Instructions for the task: Arrange the lines of the rows below as a numbered list, starting at the line containing "Where should I click to: Open the Info tab?" and ending at the line containing "Click hostname sjo-bb1-link.ip.twelve99.net", both included, and omit any blank lines.

● ● ● ●

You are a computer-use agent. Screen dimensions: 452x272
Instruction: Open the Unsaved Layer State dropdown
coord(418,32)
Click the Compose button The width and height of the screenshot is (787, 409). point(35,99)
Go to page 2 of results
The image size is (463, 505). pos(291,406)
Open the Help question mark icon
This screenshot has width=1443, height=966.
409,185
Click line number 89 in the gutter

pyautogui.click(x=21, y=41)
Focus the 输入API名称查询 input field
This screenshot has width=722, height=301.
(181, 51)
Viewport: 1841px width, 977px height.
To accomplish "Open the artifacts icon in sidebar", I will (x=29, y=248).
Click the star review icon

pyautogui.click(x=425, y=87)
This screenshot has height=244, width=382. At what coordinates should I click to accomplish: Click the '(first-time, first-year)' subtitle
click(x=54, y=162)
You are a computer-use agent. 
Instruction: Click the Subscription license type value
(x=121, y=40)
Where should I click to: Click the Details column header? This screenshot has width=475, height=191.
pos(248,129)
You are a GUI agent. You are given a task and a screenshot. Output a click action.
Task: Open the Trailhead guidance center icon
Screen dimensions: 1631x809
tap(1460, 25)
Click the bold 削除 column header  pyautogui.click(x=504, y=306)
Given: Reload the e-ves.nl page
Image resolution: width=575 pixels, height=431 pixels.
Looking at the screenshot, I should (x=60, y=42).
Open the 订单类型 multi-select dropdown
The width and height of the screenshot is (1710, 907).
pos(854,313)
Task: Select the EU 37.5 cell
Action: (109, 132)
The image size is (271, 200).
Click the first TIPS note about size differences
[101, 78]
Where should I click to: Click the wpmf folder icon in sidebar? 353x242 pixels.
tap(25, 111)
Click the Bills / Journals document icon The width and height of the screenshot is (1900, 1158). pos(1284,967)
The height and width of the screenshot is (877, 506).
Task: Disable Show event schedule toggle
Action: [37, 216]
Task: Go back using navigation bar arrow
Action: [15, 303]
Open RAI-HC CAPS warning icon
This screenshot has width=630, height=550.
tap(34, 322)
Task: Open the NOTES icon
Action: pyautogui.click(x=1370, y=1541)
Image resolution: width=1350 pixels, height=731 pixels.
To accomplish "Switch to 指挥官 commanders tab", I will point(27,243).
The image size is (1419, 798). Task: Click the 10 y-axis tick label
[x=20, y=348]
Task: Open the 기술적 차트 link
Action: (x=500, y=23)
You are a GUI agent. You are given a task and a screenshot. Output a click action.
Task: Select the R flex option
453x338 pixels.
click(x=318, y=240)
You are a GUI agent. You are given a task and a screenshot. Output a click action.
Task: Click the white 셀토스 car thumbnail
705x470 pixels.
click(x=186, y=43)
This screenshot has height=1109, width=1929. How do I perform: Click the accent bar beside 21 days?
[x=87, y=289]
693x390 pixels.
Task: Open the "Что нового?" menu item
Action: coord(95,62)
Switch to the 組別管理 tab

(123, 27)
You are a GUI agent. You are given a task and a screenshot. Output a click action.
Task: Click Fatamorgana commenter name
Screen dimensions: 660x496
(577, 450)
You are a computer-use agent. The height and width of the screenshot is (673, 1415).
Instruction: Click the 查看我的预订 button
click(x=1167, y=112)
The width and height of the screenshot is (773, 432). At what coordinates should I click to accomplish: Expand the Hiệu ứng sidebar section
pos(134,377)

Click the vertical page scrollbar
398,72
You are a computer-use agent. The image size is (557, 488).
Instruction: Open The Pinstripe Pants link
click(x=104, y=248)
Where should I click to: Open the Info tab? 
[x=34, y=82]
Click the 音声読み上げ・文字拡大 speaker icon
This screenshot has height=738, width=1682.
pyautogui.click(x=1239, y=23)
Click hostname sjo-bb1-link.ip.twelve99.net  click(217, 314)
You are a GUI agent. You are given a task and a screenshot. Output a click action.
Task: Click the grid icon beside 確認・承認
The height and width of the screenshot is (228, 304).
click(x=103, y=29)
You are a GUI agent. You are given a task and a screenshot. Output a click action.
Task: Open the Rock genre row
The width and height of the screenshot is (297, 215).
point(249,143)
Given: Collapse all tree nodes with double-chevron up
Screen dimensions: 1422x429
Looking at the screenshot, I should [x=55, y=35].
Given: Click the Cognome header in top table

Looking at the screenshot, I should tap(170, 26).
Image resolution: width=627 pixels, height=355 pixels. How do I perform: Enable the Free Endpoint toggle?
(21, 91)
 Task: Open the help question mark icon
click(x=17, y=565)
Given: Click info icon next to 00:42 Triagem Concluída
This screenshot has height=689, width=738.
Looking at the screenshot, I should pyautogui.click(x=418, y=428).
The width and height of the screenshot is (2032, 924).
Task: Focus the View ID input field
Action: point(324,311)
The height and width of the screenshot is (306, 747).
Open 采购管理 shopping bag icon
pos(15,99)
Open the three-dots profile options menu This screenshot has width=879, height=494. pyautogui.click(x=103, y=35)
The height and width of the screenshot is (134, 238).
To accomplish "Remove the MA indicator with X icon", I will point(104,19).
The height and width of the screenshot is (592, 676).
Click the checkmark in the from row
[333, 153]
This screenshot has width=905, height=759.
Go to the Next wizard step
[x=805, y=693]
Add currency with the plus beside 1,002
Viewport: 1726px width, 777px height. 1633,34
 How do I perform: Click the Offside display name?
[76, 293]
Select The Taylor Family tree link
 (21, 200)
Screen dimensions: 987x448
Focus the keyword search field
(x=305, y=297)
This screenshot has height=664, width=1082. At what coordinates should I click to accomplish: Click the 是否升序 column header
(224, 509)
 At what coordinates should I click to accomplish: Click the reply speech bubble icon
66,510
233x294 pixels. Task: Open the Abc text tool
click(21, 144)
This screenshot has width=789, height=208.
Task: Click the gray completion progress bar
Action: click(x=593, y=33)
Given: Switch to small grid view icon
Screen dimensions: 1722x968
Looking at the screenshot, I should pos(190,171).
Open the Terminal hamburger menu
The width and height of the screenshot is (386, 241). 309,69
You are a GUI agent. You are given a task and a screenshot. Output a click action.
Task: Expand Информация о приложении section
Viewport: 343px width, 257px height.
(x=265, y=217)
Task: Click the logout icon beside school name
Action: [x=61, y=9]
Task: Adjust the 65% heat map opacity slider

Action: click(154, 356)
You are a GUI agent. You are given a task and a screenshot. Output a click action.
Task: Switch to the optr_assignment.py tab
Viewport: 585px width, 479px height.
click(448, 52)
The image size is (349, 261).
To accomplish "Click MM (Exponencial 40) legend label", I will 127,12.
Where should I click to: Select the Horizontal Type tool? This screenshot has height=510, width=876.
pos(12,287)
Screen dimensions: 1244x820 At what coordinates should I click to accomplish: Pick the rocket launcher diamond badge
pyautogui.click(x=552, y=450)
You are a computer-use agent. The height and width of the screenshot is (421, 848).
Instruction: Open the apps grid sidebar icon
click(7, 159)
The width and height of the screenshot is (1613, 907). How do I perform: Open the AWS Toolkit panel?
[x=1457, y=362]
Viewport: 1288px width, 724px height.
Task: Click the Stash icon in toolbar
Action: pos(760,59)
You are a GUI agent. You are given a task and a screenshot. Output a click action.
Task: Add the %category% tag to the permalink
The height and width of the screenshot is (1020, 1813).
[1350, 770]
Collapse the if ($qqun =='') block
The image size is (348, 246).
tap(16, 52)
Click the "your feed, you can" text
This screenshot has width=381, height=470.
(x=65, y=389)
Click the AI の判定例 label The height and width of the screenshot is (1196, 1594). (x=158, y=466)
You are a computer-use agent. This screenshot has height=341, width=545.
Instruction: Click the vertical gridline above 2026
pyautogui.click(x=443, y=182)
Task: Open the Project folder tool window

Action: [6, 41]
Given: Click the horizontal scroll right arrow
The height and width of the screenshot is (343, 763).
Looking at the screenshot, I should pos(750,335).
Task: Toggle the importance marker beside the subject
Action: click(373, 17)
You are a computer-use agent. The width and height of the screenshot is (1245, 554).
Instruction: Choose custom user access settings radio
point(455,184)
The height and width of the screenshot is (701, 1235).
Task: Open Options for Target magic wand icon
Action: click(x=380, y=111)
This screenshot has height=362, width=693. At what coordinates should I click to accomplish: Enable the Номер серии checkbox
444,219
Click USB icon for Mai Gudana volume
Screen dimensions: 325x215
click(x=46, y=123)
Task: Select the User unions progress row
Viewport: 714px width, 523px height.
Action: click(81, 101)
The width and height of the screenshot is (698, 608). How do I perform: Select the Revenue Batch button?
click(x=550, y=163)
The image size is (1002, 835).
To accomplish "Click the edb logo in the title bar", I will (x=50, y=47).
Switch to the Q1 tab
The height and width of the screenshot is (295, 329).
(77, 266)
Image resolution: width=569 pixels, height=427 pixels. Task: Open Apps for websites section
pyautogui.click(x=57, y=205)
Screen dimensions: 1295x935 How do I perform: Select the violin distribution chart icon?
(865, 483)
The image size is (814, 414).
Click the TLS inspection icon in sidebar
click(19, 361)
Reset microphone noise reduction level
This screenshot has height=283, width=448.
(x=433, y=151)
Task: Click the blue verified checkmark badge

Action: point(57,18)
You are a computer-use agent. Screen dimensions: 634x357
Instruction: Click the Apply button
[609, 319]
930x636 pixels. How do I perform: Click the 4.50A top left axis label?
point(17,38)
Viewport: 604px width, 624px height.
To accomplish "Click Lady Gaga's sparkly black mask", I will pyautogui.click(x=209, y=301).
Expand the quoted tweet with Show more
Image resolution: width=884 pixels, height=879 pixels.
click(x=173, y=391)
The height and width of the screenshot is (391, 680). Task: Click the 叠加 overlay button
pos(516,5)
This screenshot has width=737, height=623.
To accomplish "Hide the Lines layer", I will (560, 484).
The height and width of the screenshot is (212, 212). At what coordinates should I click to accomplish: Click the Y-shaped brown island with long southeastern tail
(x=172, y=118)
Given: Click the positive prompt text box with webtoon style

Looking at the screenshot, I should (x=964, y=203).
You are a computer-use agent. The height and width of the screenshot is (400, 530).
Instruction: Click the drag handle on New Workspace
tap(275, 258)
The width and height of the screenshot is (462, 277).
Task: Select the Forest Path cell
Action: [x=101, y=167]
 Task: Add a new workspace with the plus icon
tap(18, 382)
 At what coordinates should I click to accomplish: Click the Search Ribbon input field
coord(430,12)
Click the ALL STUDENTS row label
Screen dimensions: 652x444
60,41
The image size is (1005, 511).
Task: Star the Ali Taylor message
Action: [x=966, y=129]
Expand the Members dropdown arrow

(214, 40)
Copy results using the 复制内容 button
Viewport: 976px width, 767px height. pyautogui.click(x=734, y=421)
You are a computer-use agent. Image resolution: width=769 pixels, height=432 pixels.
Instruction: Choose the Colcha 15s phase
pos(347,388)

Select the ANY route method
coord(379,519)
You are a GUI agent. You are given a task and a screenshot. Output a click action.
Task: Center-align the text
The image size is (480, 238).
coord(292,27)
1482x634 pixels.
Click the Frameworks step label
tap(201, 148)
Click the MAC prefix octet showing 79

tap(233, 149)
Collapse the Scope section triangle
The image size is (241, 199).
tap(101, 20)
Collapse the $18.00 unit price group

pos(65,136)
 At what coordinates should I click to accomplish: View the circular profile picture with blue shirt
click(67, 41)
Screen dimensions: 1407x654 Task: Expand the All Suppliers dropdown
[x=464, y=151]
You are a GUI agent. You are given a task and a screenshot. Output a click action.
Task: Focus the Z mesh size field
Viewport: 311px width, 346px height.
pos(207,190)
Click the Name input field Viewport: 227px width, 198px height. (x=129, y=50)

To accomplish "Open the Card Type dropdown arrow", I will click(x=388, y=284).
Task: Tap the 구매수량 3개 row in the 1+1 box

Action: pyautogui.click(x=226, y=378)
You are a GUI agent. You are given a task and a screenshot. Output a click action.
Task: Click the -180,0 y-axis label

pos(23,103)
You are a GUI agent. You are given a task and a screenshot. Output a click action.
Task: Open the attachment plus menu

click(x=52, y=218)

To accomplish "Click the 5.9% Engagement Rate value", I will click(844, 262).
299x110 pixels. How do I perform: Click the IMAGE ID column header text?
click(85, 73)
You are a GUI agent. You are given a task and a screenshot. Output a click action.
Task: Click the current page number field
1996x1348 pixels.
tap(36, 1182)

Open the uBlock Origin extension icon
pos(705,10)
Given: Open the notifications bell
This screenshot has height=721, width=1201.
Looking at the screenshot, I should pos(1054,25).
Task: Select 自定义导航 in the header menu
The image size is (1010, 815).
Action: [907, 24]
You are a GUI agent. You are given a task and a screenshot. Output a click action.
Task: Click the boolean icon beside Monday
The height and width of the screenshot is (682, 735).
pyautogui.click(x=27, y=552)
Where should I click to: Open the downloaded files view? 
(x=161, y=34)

● ● ● ●

Exercise output:
1. Where should I click to: Open the Info tab? 
2. [x=34, y=82]
3. Click the 音声読み上げ・文字拡大 speaker icon
4. This screenshot has height=738, width=1682.
5. pyautogui.click(x=1239, y=23)
6. Click hostname sjo-bb1-link.ip.twelve99.net  click(217, 314)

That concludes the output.